-------- MATERIAL FOR THIS TASK

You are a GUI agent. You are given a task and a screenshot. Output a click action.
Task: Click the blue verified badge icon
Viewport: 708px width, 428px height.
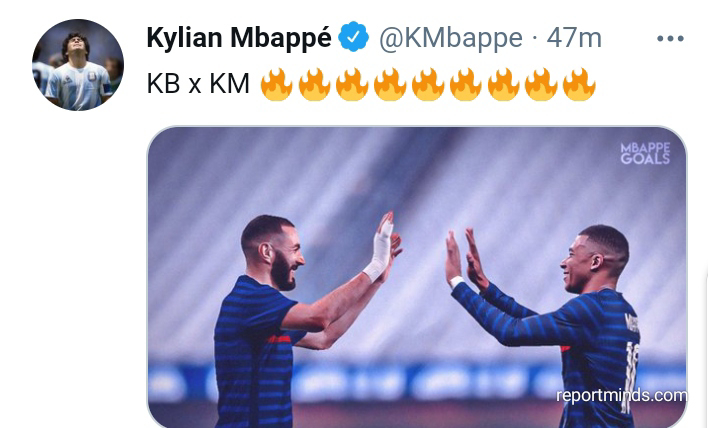tap(354, 37)
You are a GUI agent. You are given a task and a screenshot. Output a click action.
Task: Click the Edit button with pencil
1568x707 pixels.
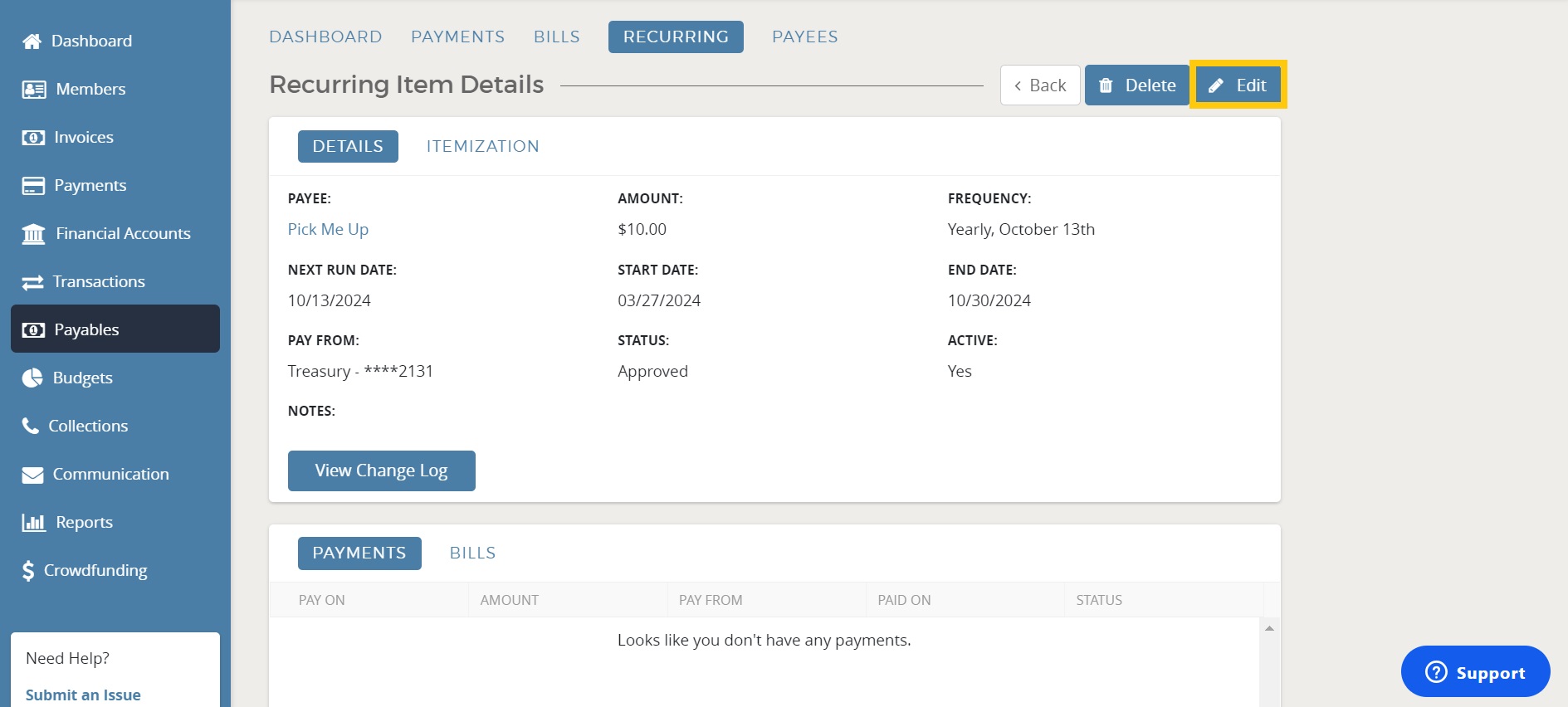(1237, 85)
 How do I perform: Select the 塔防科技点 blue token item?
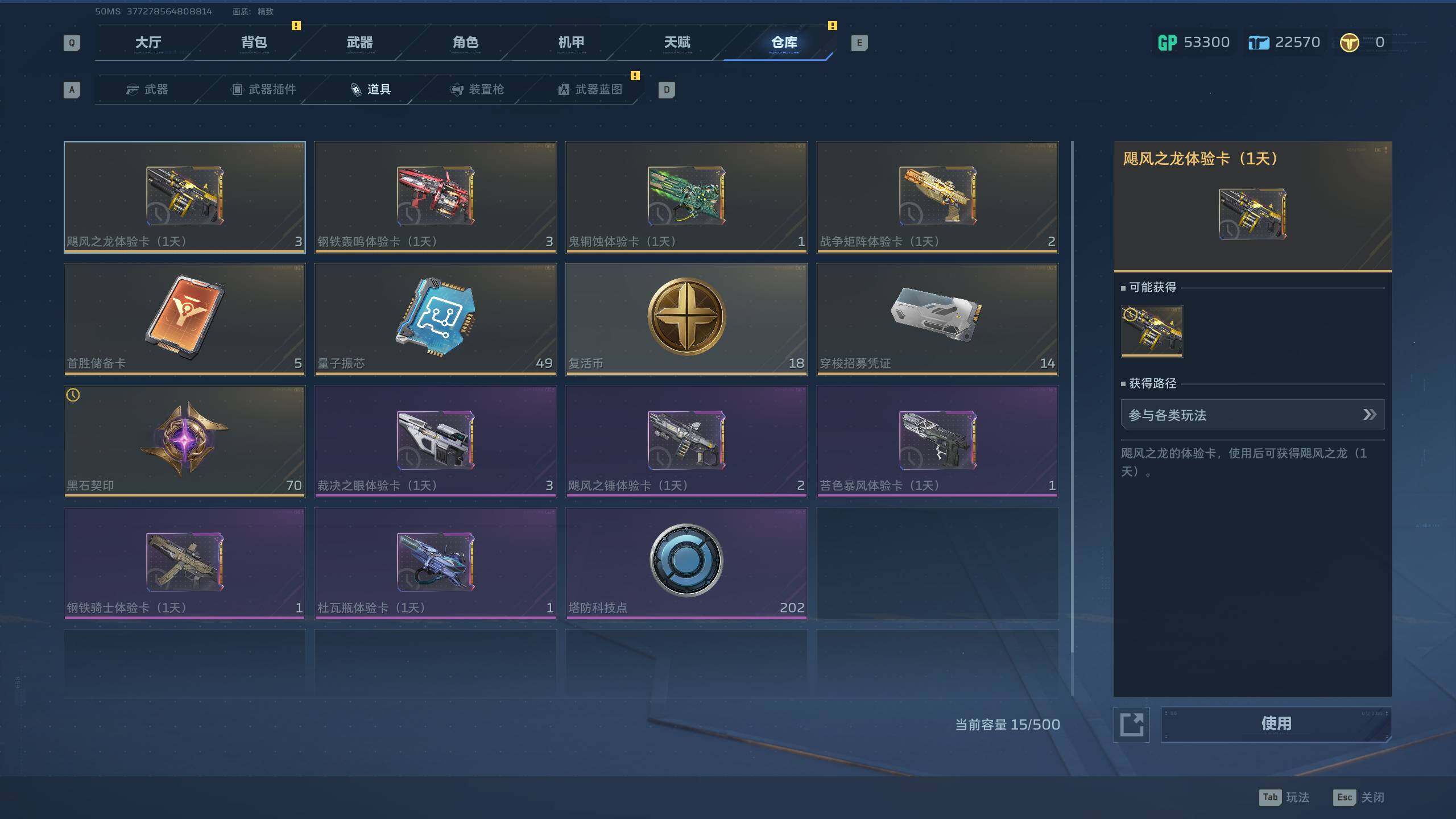pyautogui.click(x=686, y=563)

----------------

Every line from the one containing "Task: Click the blue verified badge icon" through the last line of the listing must be written out again exactly, and no other line. Leave the pictures aside.

Task: Click the blue verified badge icon
Viewport: 708px width, 428px height.
tap(354, 37)
You are a GUI agent. You are given a task and a screenshot. Output a click action.
Task: Click the Edit button with pencil
1568x707 pixels.
(1237, 85)
 How do I perform: Select the 塔防科技点 blue token item?
pyautogui.click(x=686, y=563)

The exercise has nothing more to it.